- _Trecho fornecido_
*****

Os ingleses são tão religiosos por convicção que não satisfeitos com as Igrejas alheias criaram uma Igreja para si próprios. E o Royal Marriages Act de 1772 é bem claro na proibição dos casamentos entre candidatos ao trono e senhoras de duvidosa educação católica apostólica e romana. Por isso, apesar de amancebado com Mrs. Fitzherbert, que continuou a beneficiar de generosas prebendas ao longo da sua vida, desposa a horrível Brunswick da qual dirá, após a tortura da noite de núpcias:

My wife stanks!

Concebida uma herdeira, a princesa Charlotte, o futuro George IV tratou de voltar para os lençóis bem mais lavados e cheirosos de Mrs. Fitzherbert. No dia da sua coroação, recusou-se a ter entre os presentes a fedorenta Caroline de Brunswick como se esta não fosse mais do que uma camareira de segunda apanha.

*****

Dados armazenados
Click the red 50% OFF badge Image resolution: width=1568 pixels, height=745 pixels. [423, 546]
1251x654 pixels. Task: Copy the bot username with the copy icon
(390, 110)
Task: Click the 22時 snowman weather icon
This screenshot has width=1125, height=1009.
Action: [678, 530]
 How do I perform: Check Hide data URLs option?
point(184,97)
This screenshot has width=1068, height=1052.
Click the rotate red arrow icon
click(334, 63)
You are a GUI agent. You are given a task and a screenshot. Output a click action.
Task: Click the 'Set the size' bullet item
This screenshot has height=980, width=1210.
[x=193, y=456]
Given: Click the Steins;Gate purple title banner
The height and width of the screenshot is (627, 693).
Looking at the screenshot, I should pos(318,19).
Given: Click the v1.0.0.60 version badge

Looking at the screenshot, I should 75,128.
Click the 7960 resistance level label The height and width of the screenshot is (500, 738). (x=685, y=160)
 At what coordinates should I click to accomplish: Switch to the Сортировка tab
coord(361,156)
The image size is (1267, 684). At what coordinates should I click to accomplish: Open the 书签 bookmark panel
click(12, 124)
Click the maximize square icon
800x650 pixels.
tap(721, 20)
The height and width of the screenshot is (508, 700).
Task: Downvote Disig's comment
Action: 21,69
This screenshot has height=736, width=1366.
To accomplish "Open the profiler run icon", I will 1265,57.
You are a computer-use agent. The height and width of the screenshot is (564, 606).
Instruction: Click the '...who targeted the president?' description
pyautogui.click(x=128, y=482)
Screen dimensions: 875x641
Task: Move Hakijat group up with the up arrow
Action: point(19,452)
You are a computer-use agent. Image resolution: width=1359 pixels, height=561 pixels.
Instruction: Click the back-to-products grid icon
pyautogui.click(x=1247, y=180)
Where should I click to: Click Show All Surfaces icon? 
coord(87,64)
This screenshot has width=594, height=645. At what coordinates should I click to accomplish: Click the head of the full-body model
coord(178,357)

*****

- _Aplique a leitura_
1 – Que pessoas são mencionadas pelo nome no trecho sobre George IV?
2 – Dê seguimento ao trecho sobre George IV, começando logo após a última frase.
Os itens não têm qualquer papel nisto.

- _Respostas das tarefas_
1 – Mrs. Fitzherbert, Caroline de Brunswick, a princesa Charlotte e George IV.

2 –
A obesidade galopante tornou George ridículo e praticamente imóvel: sofria de gota, de cataratas, de aterosclerose e a morte não terá passado de um alívio deste conjunto de maladias. Apesar de ter sido considerado por muitos como o First Gentleman of England, graças ao seu estilo e boas maneiras, George IV não escapou à língua afiada do Duque de Wellington, sempre disposto a apequenar o próximo: «Foi o pior homem que alguma vez conheci, o mais falso, o mais doentio, o mais egoísta, e não consegui descobrir-lhe uma única qualidade capaz de o redimir». E concluía: «He would always prefer a girl and a bottle to politics and a sermon», como se isso fosse basicamente um defeito.

A coragem de George

Há que dizer que a coragem de George IV me parece indesmentível; quanto à de Wellington, vá lá saber-se porquê, Conde de Vimeiro, Marquês de Torres Vedras e Duque da Vitória já confesso as minhas reservas.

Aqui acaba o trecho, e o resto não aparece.